If he had not given this assurance there is no doubt that his leadership of the Tory Party would have been immediately challenged and he would have faced being removed.

His defeat was at the hands of his own party. The Labour Party motion for a more cautious approach to attacking Syria was defeated by 114 votes!

As it is, Cameron has bought a little time for his premiership, but at home and abroad where Britain has been posing as the most dependable, and even indispensable, ally of US imperialism he has been fatally wounded.

At home, because of his policies of fattening the bankers and handing out super-austerity to the workers and the middle class he is both loathed and hated.

He is a political dead man walking after he tried to take the country to a place where it was determined not to go, to a replay of the Iraq war in Syria – all to preserve the special relationship of master and servant with the US, and to preserve the illusion that capitalist Britain remains a major imperialist power, instead of a historical has-been.

His arrogant determination to do so even brought him into conflict with a number of ex-military chiefs who are all too aware of just what a lightweight British imperialism has become.

In fact, the Tory Party has been exploded by huge historical forces. These include the end of empire, and the ending of its dominant role as seen in the Suez Crisis in 1956. This forced Tory Premier Eden to resign after both Russia and the US ordered the ending of the Anglo-French-Israeli attack on Egypt, after which the US established that it was the leading imperialist power.

To a certain extent, the undermining of UK imperialism was veiled by the post war inflationary boom, which as it came to an end exposed British industry as being completely out of date, while the Welfare State and the power of the trade unions both held back capitalism and its rate of profit.

Heath sought to tackle the problem, and Thatcher sought to resolve it through using the North Sea oil wealth to finance a civil war to destroy the mining and printing unions, and privatise state-owned industries.

The NHS was relatively untouched by Thatcher.

However, after the 2008 financial crash which bankrupted the major banks, the crisis of capitalism intensified, since the banks were marked down to replace the empire as the source of the UK’s wealth, some of which was going to trickle down to the masses in the service industries and keep them quiet.

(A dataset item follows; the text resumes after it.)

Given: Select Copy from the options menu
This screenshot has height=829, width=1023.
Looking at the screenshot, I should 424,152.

The banks are now bust beyond recovery.

In bankrupt Britain, the NHS and the Welfare State are unaffordable, and have to be privatised or just closed. Capital has to be rebuilt on the basis of zero hours contracts, non-unionism and super-exploitation.

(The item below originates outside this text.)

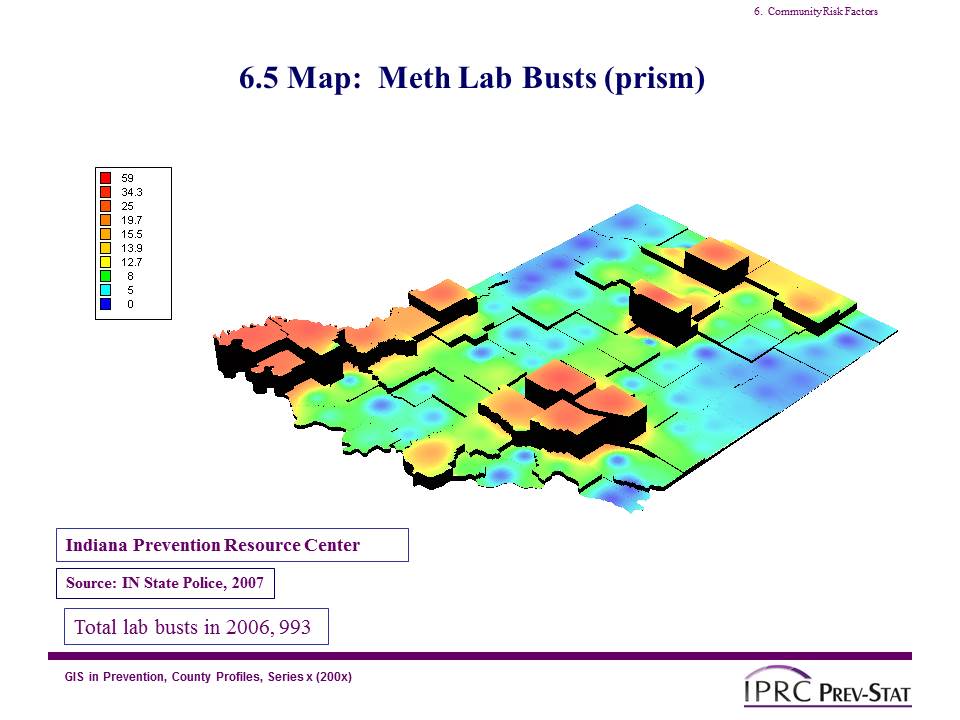Click the purple horizontal divider line
This screenshot has width=960, height=720.
pos(480,656)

This is what the Cameron, Osborne government represents – war against the working class and the middle class at home and its continuation abroad as part of the drive, as the junior partner of US imperialism, to restore the power of capital.

The prototype for Syria was Iraq, 2003. The Iraq war and those who perpetrated it are loathed in the UK.

Osborne and Cameron’s drive to war in Syria ran into the buffers of the massive opposition of the working class and middle class, who were already suffering under the austerity lash, and knew that they would have to pay the cost of any new war through an even more savage austerity at home.

These are the powerful class forces that undid the Tory Party, already at war with itself over UKIP, with pro and anti-EU, and pro and anti-US factions at each other’s throats.

Britain is in fact a tinder box waiting to explode.

Workers are opposed to imperialist wars and see them as an extension of the class war that is being waged against them at home to smash the Welfare State.

The TUC Congress is meeting shortly. It must finish off the job that the masses began with the defeat of Cameron in the House of Commons.

It must act for the whole country and call an indefinite general strike to bring down the Cameron government and bring in a workers government and socialism.